Nigerian women grieve in Dogo Nahwa, Nigeria, on Monday, March 8, 2010, after more than 200 people, most of them Christians, were slaughtered on Sunday, according to residents, aid groups and journalists. The local government gave a figure more than twice that amount but offered no casualty list or other information to substantiate it. (AP Photos/Jon Gambrell)Nigerian women grieve in Dogo Nahwa, Nigeria, on Monday, March 8, 2010, after more than 200 people, most of them Christians, were slaughtered on Sunday, according to residents, aid groups and journalists. The local government gave a figure more than twice that amount but offered no casualty list or other information to substantiate it. (AP Photos/Jon Gambrell)
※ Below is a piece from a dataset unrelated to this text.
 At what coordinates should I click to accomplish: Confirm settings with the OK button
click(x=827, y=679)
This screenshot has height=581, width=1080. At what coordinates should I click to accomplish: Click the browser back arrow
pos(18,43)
DOGO NAHAWA, Nigeria — The killers showed no mercy: They didn’t spare women and children, or even a 4-day-old baby, from their machetes. On Monday, women wailed in the streets as a dump truck carried dozens of bodies past burned-out homes toward a mass grave.

Rubber-gloved workers pulled ever-smaller bodies from the dump truck and tossed them into the mass grave. A crowd began singing a hymn with the refrain, “Jesus said I am the way to heaven.” As the grave filled, the grieving crowd sang, “Jesus, show me the way.”

At least 200 people, most of them Christians, were slaughtered on Sunday, according to residents, aid groups and journalists. The local government gave a figure more than twice that amount but offered no casualty list or other information to substantiate it.

An Associated Press reporter counted 61 corpses, 32 of them children, being buried in the mass grave in the village of Dogo Nahawa on Monday. Other victims would be buried elsewhere. At a local morgue the bodies of children, including a diaper-clad toddler, were tangled together. One appeared to have been scalped. Others had severed hands and feet.

The horrific violence comes after sectarian killings in this region in January left more than 300 dead, most of them Muslim. Some victims were shoved into sewer pits and communal wells.

Sunday’s bloodshed in three mostly Christian villages appeared to be reprisal attacks, Red Cross spokesman Robin Waubo said.

Nigeria is almost evenly split between Muslims in the north and the predominantly Christian south. The recent bloodshed has been happening in central Nigeria, in towns which lie along the country’s religious fault line. It is Nigeria’s “middle belt,” where dozens of ethnic groups vie for control of fertile lands.

Rev. Pandang Yamsat, the president of a local Christian group, said he has urged his congregation not to respond violently to Muslims. However, he said he believes that Muslims in the area want to control the region and that any peace talks would only give Muslims “time to conquer territory with swords.”

The Rev. Federico Lombardi, a Vatican spokesman, condemned the violence and said Monday that the conflict must be interpreted in the light of social, economic, ethnic and cultural factors rather than religious hatred.

The killings add to the tally of thousands who have already perished in Africa’s most populous country in the last decade because of religious and political frictions. Rioting in September 2001 killed more than 1,000 people. Muslim-Christian battles killed up to 700 people in 2004. More than 300 residents died during a similar uprising in 2008.

The killings in Dogo Nahawa, three miles south of the region’s main city of Jos, began early Sunday.

Chuwanga Gyang, 30, said he heard a gunshot and left his house through the back door but stopped when he realized that the attackers were shooting to herd fleeing villagers toward another group of attackers carrying machetes.

He recalled climbing into a tree and watching as villagers were killed and the attackers set homes alight over the course of 90 minutes.

The attackers asked people, “Who are you?” in Fulani, a language used mostly by Muslims, and killed those who did not answer back in Fulani, he said.

Plateau state spokesman Gregory Yenlong said police are seeking to arrest Saleh Bayari, the regional leader of the Fulanis, alleging Mr. Bayari had made comments that incited the slaughter. He gave no details.